## What the task asks
Could you retype every line below exactly, omitting the images?
***
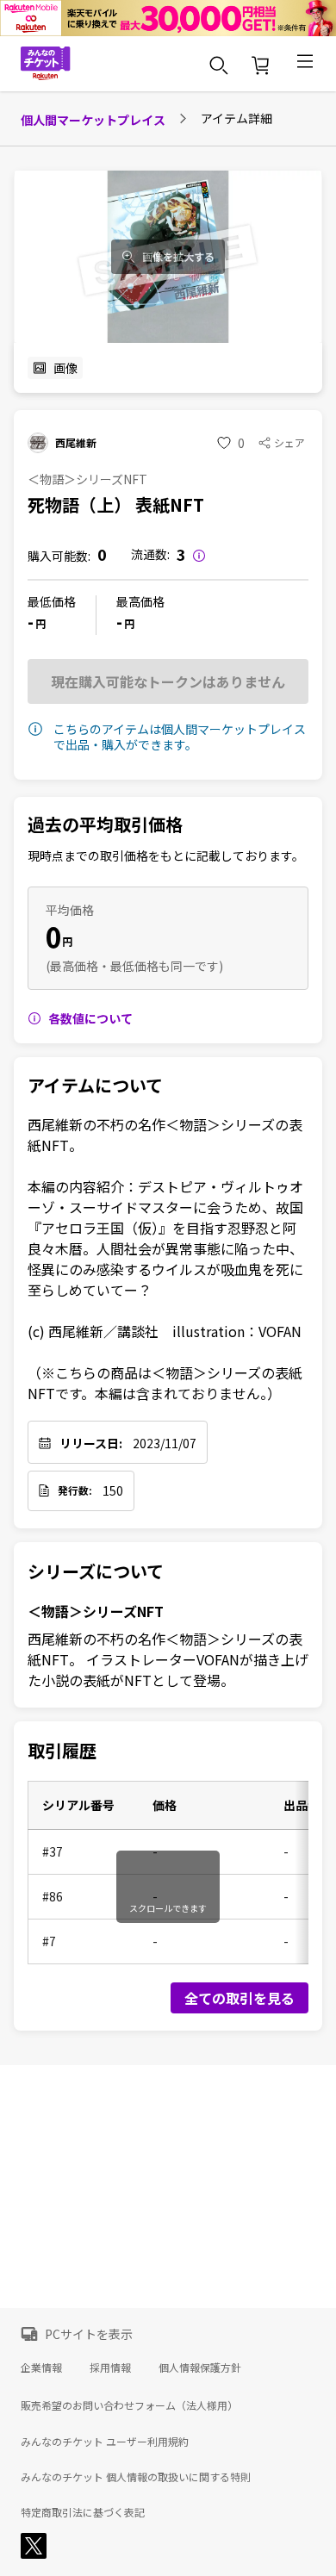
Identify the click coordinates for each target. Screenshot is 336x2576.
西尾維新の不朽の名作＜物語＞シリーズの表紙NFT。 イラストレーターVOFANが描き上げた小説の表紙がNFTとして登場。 (168, 1659)
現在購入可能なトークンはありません (168, 681)
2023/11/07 (164, 1443)
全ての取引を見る (239, 1998)
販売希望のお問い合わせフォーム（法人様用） (129, 2405)
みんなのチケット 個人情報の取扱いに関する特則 (136, 2477)
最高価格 (140, 601)
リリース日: (90, 1443)
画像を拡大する (178, 257)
***
## Response box
Identify the click coordinates for each target. Screenshot is 336x2576.
西尾維新の不朽の名作＜物語＞シリーズの表紙NFT。 イラストレーターVOFANが描き上げた小説の表紙がNFTとして登場。 (168, 1659)
現在購入可能なトークンはありません (168, 681)
2023/11/07 (164, 1443)
全ての取引を見る (239, 1998)
販売希望のお問い合わせフォーム（法人様用） (129, 2405)
みんなのチケット 個人情報の取扱いに関する特則 (136, 2477)
最高価格 (140, 601)
リリース日: (90, 1443)
画像を拡大する (178, 257)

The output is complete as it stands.